"""

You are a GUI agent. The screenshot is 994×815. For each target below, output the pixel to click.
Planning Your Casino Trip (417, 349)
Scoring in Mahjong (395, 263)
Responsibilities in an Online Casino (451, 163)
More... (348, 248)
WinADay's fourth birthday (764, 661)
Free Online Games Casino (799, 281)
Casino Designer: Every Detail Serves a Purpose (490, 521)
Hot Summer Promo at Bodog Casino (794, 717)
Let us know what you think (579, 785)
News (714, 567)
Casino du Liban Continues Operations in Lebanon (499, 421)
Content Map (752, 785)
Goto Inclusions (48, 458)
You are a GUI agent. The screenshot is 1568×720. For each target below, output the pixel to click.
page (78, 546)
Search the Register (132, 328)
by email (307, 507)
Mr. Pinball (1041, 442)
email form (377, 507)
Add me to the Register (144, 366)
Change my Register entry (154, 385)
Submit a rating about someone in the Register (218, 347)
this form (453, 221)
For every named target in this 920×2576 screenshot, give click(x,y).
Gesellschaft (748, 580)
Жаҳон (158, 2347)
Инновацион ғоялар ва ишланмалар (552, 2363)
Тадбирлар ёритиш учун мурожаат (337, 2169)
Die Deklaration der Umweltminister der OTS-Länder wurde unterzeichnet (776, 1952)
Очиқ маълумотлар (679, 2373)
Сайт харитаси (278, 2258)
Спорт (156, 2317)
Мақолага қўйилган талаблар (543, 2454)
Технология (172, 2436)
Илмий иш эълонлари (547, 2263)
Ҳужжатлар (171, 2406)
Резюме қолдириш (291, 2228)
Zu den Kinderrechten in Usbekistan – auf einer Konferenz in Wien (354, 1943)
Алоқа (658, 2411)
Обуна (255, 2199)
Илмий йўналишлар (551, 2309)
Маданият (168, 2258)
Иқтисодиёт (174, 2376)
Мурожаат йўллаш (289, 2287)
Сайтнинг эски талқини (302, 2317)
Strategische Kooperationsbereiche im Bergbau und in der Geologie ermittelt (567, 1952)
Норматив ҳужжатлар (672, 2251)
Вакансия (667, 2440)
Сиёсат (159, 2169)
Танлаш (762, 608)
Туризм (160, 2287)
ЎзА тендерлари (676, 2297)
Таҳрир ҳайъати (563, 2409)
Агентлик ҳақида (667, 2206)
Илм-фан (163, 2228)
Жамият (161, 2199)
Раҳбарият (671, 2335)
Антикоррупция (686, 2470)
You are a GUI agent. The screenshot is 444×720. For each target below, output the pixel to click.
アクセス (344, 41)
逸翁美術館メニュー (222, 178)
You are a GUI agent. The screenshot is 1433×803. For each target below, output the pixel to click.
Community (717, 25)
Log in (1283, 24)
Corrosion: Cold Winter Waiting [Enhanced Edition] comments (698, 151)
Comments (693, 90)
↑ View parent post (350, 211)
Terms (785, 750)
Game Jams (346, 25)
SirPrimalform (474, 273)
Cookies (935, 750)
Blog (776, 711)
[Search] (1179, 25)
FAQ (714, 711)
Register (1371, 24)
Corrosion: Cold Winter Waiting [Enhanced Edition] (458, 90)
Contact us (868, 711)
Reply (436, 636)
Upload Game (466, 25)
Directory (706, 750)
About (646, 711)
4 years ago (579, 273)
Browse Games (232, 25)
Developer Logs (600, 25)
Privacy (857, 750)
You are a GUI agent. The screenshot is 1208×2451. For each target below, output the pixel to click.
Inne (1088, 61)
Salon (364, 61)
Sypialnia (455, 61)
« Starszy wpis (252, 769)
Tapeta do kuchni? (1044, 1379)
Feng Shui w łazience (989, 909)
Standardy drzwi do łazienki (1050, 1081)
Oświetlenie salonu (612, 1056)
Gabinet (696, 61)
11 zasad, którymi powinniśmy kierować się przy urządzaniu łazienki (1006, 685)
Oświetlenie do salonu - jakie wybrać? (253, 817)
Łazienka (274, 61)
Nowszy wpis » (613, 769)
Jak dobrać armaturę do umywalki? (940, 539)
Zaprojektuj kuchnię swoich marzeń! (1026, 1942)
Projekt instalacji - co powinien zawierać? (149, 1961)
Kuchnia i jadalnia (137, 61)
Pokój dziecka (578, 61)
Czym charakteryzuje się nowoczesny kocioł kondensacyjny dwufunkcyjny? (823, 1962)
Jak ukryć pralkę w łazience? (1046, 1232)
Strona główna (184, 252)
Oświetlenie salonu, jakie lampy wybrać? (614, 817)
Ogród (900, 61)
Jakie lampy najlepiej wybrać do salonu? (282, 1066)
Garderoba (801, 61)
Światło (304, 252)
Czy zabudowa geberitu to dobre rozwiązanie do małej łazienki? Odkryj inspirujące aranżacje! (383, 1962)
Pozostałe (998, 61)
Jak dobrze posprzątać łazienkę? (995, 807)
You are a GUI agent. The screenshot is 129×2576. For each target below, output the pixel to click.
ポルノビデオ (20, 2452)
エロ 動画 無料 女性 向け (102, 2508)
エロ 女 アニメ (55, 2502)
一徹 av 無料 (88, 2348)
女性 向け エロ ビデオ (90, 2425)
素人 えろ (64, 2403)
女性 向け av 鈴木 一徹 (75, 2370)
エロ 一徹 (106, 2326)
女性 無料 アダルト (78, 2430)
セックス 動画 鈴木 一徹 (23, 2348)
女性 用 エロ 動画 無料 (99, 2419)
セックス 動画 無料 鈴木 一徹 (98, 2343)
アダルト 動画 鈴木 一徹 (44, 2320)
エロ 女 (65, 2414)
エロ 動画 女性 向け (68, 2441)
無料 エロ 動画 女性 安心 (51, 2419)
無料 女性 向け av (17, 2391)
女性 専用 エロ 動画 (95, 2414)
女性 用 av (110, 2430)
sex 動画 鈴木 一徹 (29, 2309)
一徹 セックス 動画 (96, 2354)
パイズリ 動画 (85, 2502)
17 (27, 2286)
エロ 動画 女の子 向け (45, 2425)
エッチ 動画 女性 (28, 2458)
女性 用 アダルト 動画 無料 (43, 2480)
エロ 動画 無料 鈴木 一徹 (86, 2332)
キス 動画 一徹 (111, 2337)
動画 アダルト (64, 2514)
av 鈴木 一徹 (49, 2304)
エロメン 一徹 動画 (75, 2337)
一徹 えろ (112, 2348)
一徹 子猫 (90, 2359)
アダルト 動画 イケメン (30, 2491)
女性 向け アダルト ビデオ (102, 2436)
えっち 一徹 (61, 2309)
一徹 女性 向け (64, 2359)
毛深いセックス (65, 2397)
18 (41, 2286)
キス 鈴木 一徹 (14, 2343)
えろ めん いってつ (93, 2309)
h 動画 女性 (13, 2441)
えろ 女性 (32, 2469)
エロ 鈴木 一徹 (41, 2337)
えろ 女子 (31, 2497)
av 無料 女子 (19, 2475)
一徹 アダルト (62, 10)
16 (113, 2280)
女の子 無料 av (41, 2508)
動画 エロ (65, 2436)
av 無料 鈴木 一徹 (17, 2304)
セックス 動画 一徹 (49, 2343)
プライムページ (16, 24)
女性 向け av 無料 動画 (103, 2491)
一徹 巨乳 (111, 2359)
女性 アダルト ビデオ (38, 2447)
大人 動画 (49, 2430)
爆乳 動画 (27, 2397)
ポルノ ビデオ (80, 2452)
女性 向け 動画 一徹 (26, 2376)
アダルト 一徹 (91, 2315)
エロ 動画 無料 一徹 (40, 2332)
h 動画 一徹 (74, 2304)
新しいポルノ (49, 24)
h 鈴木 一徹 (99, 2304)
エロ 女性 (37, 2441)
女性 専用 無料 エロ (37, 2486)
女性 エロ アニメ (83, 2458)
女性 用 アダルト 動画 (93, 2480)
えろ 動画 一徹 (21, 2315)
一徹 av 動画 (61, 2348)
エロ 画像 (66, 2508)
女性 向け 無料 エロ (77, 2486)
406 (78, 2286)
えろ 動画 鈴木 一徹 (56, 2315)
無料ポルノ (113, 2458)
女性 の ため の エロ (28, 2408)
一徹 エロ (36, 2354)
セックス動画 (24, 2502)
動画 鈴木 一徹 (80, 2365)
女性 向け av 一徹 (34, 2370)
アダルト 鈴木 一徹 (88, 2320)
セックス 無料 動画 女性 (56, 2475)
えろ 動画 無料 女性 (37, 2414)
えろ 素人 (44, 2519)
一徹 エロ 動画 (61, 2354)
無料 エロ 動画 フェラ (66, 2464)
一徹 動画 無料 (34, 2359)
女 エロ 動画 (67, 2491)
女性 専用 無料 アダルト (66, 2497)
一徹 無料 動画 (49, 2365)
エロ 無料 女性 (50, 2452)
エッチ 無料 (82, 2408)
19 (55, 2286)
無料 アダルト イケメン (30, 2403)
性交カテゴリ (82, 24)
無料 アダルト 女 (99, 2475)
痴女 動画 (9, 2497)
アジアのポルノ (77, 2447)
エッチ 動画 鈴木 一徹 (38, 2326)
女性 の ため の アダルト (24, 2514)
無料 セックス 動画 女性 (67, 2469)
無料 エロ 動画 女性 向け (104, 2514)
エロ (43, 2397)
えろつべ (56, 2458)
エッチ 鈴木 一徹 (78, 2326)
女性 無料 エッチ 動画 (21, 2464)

"""

- [Stated problem] Copy out each line in the material above that contains the word "Online".

- [Answer in full]
Responsibilities in an Online Casino (451, 163)
Free Online Games Casino (799, 281)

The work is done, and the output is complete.